## Prompt
Find every line in the items below that contains the string "Task", and copy each one. Case counts, so only lines where the capitalization matches are included.

## Data shown
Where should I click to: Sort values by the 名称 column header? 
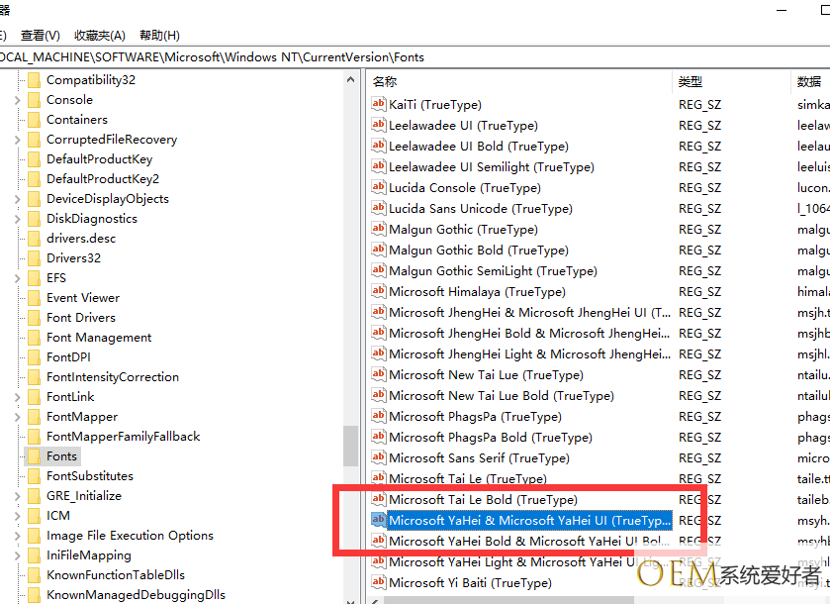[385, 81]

...

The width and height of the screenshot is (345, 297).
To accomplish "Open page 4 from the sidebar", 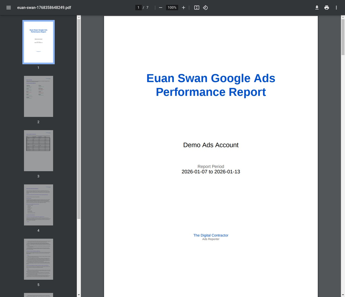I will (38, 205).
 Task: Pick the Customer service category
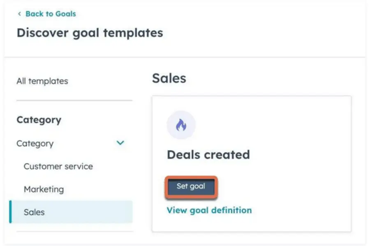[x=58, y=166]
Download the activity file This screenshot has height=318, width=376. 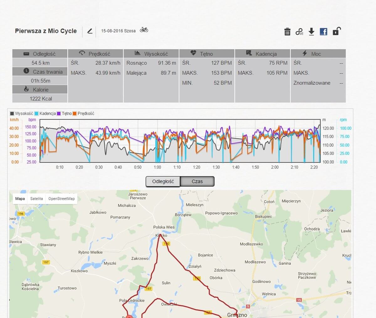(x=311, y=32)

* * *

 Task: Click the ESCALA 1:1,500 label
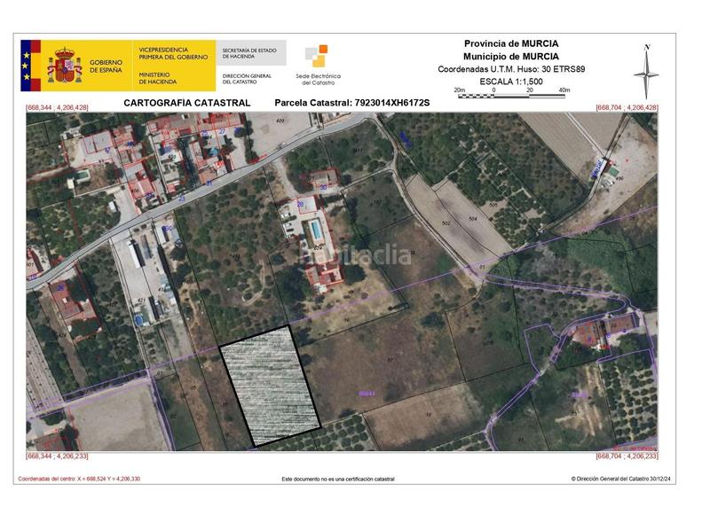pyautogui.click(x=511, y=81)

## Written reply
 Task: Pick the Customer service category
 Task: Click the ESCALA 1:1,500 label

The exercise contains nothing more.